そんなコロッケを割り箸で汚らしく十分割くらいにするのである。んで、そこにソースをビチャビチャにかけてツマミとするのがタノスケスズタイルなのである。ここの最寄り駅の近くにはちょっと高級志向のスーパーがあり、そこには高級食材を使った、小さいくせに一個三百円くらいする高級なコロッケが売っているのをタノスケは見たことがある。その高級コロッケを思い浮かべながら、ソースびちゃびちゃの安物コロッケをつまむのである(もうすでに先ほど述べた宇宙の道理が歪んでいる感があるが)。んで、ハイペースでホッピー黒を腹に流し込みながら、こう独り言ちてやるのである。

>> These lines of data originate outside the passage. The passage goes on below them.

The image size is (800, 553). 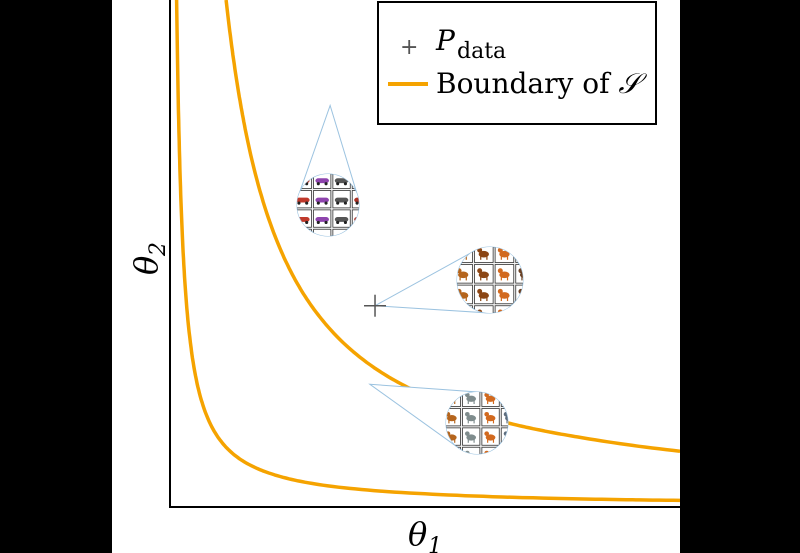 What do you see at coordinates (409, 48) in the screenshot?
I see `legend-plus-marker: +` at bounding box center [409, 48].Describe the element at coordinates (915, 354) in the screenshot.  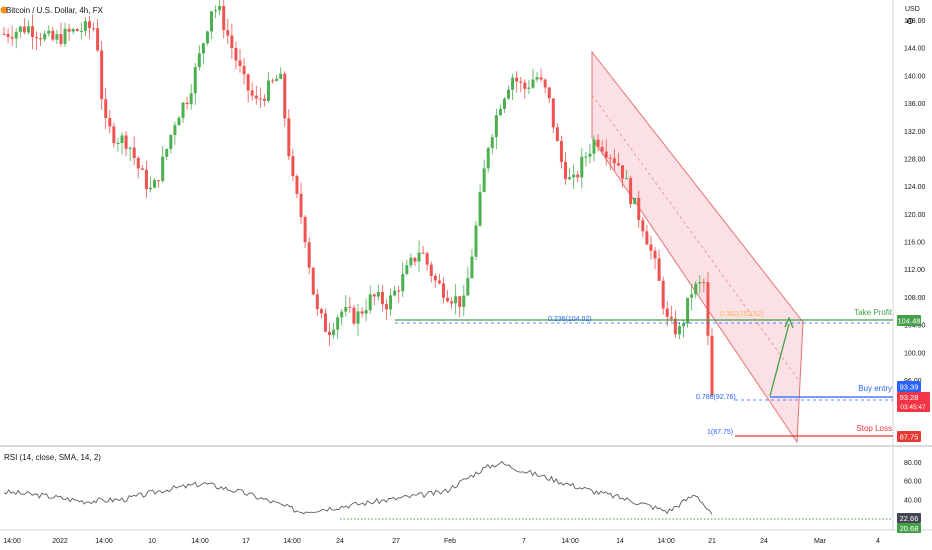
I see `price-tick-label: 100.00` at that location.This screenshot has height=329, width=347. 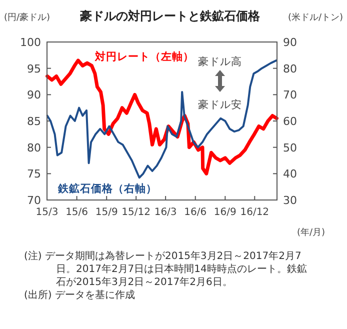 What do you see at coordinates (34, 69) in the screenshot?
I see `y-tick-label: 95` at bounding box center [34, 69].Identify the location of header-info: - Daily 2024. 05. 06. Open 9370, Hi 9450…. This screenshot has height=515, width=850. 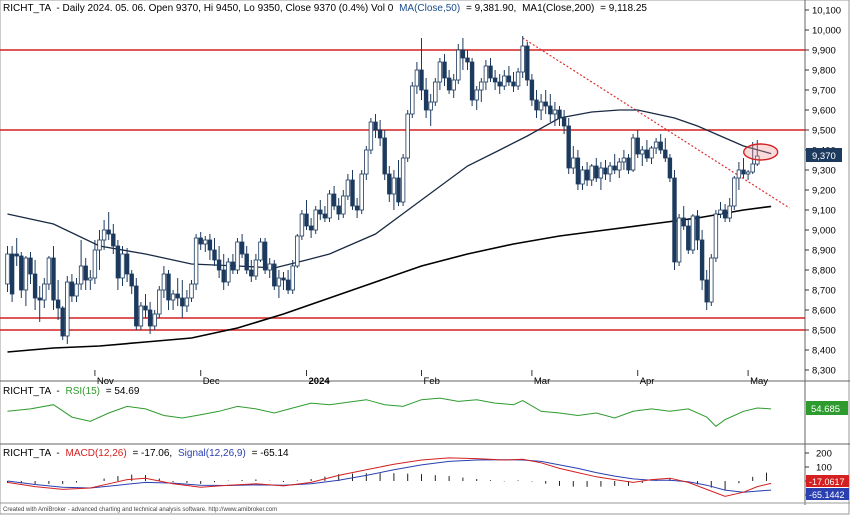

「あんな、値段だけは高えよお、油がまわって冷えきったどうしようもねえ残飯同様のくだらねねサクサクよりもよお、断然こっちのサクサクだわな。なにせこっちは揚げたてでよう、ソースをこんなにもかけられたってのに、そのソースの奥に〝決して失われねえサクサク〟があるんだわ。この〝決して失われねえサクサク〟こそが、凡百の高級志向に毒された、ここ神奈川の勘違い田舎者(タノスケこそど田舎出身なのだが)には分からねえ最高の贅沢、至高の旨味、真の美食なんだわ。なんと言ってもよお、この僕はよお、美食にはうるさいんだわ。そりやあ、自分が〝テイスティーの星〟の下に生を受けているということも幾分影響しているんだけどもよお、それよりもよお、実はもっともっと本質的な話なんだわ。つまりこの僕は、どうやらそも〝アフロディーテの星〟の下に生を受けているんだわ。だからよお、揃いも揃って卑屈な面つきをした世の自称美食家達がまったくもって精通していない美食の本質、すなわち〝美〟というものに、この僕は精通しているんだわ。そんな僕の埒外レベルの超越的な卓越極まる見識によればよお、美とは〝決して失われぬもの〟なんだわ。つまりよお、この両眼窩にすっぽり神眼が収まってる僕の目にはよお、あの安居酒屋でイートインで食す百四十円の大きいコロッケの方が、高級店でテイクアウトする小さい三百円のコロッケよりも、紛れもなく美食に映るのさあね。……でもよお、それにしてもよお、〝決して失われぬもの〟と言えば、冬美の温かさだなあ。冬美とも、あの安居酒屋に何度も行ったなあ。今から思えば、どうしてもっと僕は冬美に優しくしてやらなかったのだろうなあ。冬美を失ってもいまだに残るものが、僕にはどうしても真実に感じられる。散々隠れてマチアプやって色々な女性と関係して、ほんとよく分かった。冬美ほど素晴らしい女性はいない……」
ハイペースでホッピー黒を腹に流し込みながら、こう独り言ちてやるのだとその内容を考えていたら、結局冬美のことを思い、意気消沈。もう残る力もなく、タノスケはまさに這々の体で出口へと向かった。
その時、今から思えば、奇跡としか思えない出会いがあった。タノスケの目が、ある本の背表紙に止まったのだ。それは、出口まではあと二十メートルほどの地点だった。現代文学の本棚の前だった。
『苦役列車 西村賢太』
この時、なぜタノスケは手を伸ばしたのか。それまでの経緯を考えると、今でも全く分からない。
タノスケは本を手に取ると、読み始めた。
タノスケは衝撃を覚えた。次々と文字が、目ん玉に貼り付いてくるのだ。
あっという間に本の世界に入った。
そしてそれが読み終わると、ヤクが切れたジャンキーのような手つきで次の、西村賢太の著作を手にとった。そしてまた貪るように、まさに貪るように、読んだ。
タノスケは床に座り込んでいた。スタッフはそれを注意しなかった。厄介な人だと思ったからではなかった。
次々とタノスケは読んでいった。
差し込む日はオレンジ色になり、閉館を告げるアナウンスが流れた。
アナウンスは聞こえなかった。タノスケは読み続けた。
「貸し出しカードを作りましょう」
見かねたスタッフが声をかけてくれた。
開館時間は終わっているのに、スタッフはカードを作り、借りられるだけ限界の冊数、本を貸してくれた。
十冊、西村賢太の本を十冊、タノスケは借りた。
スタッフがくれた紙袋にそれを詰め、持ち手は使わず、抱いて、タノスケは歩き始めた。